**Source data**
┄┄┄┄┄┄┄┄┄┄┄┄┄┄┄┄┄┄┄┄

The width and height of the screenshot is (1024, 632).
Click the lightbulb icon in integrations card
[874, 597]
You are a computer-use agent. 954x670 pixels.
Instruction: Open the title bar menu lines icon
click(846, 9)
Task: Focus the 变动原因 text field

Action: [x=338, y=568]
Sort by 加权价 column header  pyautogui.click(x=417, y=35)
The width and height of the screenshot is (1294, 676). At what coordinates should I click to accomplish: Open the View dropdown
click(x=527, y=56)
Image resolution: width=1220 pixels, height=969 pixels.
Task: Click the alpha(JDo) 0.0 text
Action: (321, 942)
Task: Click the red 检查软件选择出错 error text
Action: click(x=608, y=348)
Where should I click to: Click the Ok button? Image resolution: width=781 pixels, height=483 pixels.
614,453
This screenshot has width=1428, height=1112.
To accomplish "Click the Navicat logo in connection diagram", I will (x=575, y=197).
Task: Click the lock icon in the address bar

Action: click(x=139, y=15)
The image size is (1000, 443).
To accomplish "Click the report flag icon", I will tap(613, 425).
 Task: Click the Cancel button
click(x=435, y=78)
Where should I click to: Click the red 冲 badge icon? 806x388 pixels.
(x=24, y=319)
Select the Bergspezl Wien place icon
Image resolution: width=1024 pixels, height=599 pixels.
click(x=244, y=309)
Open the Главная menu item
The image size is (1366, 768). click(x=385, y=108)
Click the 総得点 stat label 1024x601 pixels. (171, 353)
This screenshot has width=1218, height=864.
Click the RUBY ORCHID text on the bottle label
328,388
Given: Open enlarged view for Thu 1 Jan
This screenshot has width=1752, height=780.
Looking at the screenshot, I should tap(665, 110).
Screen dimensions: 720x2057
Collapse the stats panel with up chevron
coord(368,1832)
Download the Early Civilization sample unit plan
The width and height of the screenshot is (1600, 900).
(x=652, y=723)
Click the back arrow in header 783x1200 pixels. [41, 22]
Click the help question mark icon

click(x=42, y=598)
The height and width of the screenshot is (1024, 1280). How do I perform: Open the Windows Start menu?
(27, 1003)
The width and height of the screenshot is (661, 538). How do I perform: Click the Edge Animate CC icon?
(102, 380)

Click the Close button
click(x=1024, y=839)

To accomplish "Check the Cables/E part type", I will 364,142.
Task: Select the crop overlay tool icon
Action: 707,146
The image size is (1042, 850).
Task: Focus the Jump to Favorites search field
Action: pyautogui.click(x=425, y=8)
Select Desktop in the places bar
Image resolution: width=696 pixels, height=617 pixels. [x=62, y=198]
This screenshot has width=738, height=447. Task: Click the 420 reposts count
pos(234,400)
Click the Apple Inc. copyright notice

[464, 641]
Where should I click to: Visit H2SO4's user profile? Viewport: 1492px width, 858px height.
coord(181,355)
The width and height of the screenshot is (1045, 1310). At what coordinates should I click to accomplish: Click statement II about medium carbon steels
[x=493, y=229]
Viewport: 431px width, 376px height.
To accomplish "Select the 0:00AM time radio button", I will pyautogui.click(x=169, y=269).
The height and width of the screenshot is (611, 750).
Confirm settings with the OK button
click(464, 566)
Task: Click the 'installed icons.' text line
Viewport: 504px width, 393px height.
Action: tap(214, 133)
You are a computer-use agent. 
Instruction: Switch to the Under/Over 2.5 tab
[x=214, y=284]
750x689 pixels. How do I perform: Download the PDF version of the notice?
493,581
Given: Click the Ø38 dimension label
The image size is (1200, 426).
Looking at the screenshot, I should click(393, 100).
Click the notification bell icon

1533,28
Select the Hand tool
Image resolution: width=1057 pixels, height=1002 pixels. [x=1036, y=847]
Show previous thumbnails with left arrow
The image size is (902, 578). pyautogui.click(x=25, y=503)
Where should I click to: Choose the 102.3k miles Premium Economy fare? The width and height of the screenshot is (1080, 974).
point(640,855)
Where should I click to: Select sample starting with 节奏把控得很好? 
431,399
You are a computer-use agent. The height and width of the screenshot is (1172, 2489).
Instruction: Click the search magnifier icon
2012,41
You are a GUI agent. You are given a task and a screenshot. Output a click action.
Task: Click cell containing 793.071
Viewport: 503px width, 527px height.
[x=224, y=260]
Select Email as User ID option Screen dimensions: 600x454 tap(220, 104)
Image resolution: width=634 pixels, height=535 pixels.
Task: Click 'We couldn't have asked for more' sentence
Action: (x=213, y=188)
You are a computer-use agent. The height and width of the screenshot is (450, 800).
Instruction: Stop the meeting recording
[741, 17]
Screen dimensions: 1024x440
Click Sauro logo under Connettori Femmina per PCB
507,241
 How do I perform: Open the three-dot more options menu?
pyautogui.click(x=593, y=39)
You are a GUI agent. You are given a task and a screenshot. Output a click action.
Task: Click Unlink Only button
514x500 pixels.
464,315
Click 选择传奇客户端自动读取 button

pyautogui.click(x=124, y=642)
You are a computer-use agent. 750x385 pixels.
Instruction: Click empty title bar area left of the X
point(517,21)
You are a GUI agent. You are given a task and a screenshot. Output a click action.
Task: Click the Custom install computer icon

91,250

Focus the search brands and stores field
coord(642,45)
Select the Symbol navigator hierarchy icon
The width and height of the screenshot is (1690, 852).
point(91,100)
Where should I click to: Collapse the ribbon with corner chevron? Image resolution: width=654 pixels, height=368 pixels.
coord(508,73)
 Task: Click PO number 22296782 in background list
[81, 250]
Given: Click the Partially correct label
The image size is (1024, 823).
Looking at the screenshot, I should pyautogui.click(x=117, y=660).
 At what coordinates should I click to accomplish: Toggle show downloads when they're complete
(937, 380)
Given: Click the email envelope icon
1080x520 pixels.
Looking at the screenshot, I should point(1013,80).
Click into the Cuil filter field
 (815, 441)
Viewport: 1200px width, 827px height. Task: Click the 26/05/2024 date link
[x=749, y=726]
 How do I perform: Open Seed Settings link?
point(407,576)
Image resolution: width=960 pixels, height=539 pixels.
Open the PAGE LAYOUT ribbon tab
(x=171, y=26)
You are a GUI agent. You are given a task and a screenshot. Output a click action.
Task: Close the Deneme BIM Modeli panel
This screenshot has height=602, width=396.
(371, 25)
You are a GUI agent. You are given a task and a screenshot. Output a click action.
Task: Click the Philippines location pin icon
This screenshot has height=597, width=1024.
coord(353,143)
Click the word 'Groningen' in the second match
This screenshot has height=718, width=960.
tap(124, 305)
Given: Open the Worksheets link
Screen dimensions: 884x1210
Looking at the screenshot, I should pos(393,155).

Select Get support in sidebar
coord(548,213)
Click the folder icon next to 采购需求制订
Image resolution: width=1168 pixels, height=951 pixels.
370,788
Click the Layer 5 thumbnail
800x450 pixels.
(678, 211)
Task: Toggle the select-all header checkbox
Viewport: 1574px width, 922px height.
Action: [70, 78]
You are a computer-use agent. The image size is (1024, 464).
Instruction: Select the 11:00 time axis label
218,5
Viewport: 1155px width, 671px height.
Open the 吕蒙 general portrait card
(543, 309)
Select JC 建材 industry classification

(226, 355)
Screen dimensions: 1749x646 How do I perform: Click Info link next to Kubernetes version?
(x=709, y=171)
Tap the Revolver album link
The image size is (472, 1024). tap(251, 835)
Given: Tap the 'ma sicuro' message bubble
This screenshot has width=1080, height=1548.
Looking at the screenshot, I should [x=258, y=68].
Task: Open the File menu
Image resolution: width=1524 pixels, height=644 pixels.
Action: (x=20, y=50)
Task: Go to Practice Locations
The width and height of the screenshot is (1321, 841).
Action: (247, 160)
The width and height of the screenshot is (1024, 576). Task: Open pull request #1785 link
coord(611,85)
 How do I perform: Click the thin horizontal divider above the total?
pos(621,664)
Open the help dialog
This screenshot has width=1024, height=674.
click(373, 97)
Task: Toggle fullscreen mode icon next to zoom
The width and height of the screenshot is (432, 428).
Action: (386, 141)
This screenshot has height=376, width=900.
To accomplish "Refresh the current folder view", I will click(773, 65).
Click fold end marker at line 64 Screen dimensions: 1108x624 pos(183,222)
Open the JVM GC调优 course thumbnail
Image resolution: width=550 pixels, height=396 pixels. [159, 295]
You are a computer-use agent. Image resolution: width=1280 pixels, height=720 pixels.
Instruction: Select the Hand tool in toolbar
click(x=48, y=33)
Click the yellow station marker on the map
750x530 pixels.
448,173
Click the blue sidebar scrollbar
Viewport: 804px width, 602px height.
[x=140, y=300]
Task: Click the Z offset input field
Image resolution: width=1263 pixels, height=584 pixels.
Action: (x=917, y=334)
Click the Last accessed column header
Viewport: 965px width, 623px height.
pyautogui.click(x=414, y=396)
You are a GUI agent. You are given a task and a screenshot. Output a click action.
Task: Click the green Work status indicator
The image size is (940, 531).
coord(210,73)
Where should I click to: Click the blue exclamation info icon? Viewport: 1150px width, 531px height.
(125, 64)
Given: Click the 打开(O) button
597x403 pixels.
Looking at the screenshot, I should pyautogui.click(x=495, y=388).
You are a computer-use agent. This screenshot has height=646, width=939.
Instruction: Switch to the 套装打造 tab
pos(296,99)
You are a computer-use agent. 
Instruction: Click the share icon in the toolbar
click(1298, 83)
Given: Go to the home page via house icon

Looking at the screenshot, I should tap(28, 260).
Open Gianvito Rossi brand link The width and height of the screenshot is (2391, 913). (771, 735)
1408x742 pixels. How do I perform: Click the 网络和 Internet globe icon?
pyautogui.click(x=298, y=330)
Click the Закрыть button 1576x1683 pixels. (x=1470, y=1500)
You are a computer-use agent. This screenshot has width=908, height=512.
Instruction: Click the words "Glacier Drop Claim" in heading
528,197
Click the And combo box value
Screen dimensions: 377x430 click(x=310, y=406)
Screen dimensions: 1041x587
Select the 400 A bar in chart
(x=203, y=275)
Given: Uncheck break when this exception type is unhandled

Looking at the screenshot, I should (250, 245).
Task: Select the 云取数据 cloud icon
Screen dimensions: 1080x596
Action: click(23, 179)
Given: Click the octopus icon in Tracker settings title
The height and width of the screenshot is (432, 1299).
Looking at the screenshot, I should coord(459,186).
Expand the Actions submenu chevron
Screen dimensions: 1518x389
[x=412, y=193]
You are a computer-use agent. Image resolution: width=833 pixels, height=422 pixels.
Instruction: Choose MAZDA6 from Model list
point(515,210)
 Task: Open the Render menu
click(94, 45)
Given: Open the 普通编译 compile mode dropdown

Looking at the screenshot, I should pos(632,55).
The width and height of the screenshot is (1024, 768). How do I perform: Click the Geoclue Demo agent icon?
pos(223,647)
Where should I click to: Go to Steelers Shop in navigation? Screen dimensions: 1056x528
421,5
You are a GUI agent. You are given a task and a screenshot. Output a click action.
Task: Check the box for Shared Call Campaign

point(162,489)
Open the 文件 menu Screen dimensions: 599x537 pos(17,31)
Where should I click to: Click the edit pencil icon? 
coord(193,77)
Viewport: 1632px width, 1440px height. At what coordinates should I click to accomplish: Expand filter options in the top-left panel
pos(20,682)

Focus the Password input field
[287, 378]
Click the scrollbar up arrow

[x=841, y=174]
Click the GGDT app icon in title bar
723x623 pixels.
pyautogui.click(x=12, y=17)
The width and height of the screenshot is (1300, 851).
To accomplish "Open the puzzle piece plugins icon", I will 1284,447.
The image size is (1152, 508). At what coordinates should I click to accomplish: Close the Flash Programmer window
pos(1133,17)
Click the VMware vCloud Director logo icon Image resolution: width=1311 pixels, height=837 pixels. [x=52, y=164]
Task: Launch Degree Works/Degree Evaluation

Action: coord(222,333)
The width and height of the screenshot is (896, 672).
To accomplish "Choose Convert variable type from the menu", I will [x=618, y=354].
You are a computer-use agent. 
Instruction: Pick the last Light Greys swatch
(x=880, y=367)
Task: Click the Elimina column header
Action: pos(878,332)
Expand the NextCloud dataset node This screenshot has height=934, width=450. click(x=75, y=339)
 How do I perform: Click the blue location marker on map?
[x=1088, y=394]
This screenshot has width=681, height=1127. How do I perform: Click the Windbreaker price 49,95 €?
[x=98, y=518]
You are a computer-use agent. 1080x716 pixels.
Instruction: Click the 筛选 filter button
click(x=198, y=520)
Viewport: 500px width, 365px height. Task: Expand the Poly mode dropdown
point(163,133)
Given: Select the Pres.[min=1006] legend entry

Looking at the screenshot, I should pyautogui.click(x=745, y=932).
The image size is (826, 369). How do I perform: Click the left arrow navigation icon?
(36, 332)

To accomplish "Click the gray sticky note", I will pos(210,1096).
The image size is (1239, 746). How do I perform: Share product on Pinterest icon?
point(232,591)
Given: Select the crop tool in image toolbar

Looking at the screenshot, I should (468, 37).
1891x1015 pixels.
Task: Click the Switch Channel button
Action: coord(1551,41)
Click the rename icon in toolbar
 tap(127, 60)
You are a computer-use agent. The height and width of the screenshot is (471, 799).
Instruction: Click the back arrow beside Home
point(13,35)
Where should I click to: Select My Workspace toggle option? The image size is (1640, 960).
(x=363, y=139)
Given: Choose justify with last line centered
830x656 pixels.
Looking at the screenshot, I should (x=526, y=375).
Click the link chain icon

┄┄┄┄┄┄┄┄┄┄┄┄┄┄┄┄┄┄┄┄

**Required work**
Of the entries above, repeat exactly the lines between the line with "Instruction: Select the 11:00 time axis label" and the line with "Click the yellow station marker on the map", inclusive, and no others.

**Task response**
Instruction: Select the 11:00 time axis label
218,5
Viewport: 1155px width, 671px height.
Open the 吕蒙 general portrait card
(543, 309)
Select JC 建材 industry classification

(226, 355)
Screen dimensions: 1749x646 How do I perform: Click Info link next to Kubernetes version?
(x=709, y=171)
Tap the Revolver album link
The image size is (472, 1024). tap(251, 835)
Given: Tap the 'ma sicuro' message bubble
This screenshot has width=1080, height=1548.
Looking at the screenshot, I should [x=258, y=68].
Task: Open the File menu
Image resolution: width=1524 pixels, height=644 pixels.
Action: (x=20, y=50)
Task: Go to Practice Locations
The width and height of the screenshot is (1321, 841).
Action: (247, 160)
The width and height of the screenshot is (1024, 576). Task: Open pull request #1785 link
coord(611,85)
 How do I perform: Click the thin horizontal divider above the total?
pos(621,664)
Open the help dialog
This screenshot has width=1024, height=674.
click(373, 97)
Task: Toggle fullscreen mode icon next to zoom
The width and height of the screenshot is (432, 428).
Action: (386, 141)
This screenshot has height=376, width=900.
To accomplish "Refresh the current folder view", I will click(773, 65).
Click fold end marker at line 64 Screen dimensions: 1108x624 pos(183,222)
Open the JVM GC调优 course thumbnail
Image resolution: width=550 pixels, height=396 pixels. [159, 295]
You are a computer-use agent. Image resolution: width=1280 pixels, height=720 pixels.
Instruction: Select the Hand tool in toolbar
click(x=48, y=33)
Click the yellow station marker on the map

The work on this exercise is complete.